For routine injections I just wear scrubs and sterile gloves. No mask or hat. I started that several years ago after seeing others who were not wearing masks or hats. At first I was blown away but I saw their track record and adopted their style. Discos & implants are still done with "full metal jacket".
Now that you mention it, there has been a huge change that I guess happened so slowly I didn't notice it. When I was first starting out as an intern in 1979 there were very strict rules about scrubs. If you left the OR in your scrubs you had to wear a lab coat. You had to remove and discard your hat, mask and shoe covers, and you put on new ones when you came back to the OR. If you showed up in scrubs they demanded that you change into fresh ones. Urologists used to wear masks to do cystos.

• [EXERCISE AIM]:
Continue the text on changing rules for scrubs, masks, and sterile attire, picking up after its last sentence.

• [GIVEN DATA]:
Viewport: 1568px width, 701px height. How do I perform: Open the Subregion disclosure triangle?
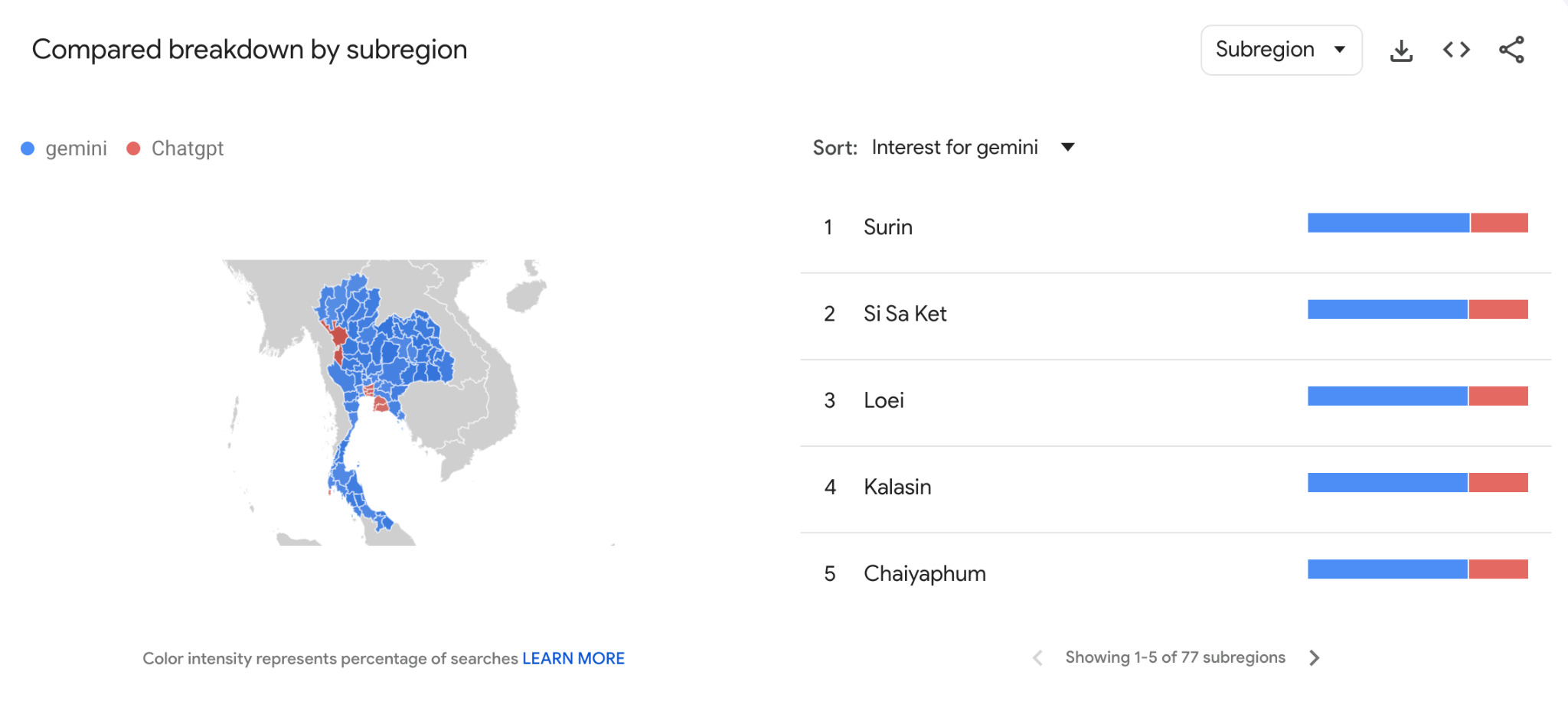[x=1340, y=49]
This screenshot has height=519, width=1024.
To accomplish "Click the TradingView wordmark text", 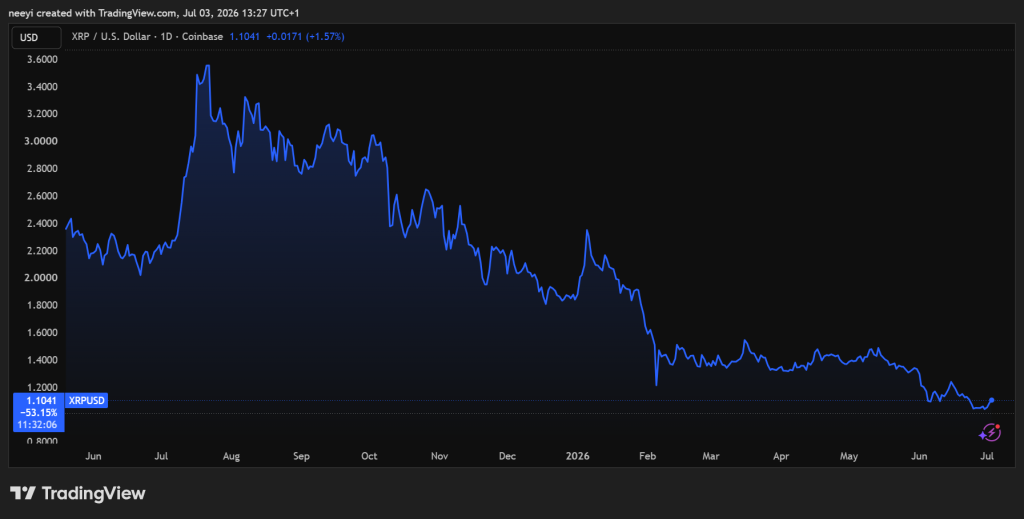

• [EXERCISE OUTPUT]:
Now I see people walk in and out of the hospital in scrubs (many of them custom scrubs with their names embroidered, obviously worn from home), and the nurses have cute little cloth hats with colorful designs that they seem to wear every day without washing in between. I see OR staff eating in the cafeteria with their hats on, shoe covers on, masks dangling around their necks. One place I worked the cataract patients were taken back to the OR in their street clothes.
Obviously the office environment is nowhere near as sterile as the OR, yet more and more procedures are being done by most specialties in the office, evidently without causing epidemics of staph infections.
Things seem to have lightened up considerably.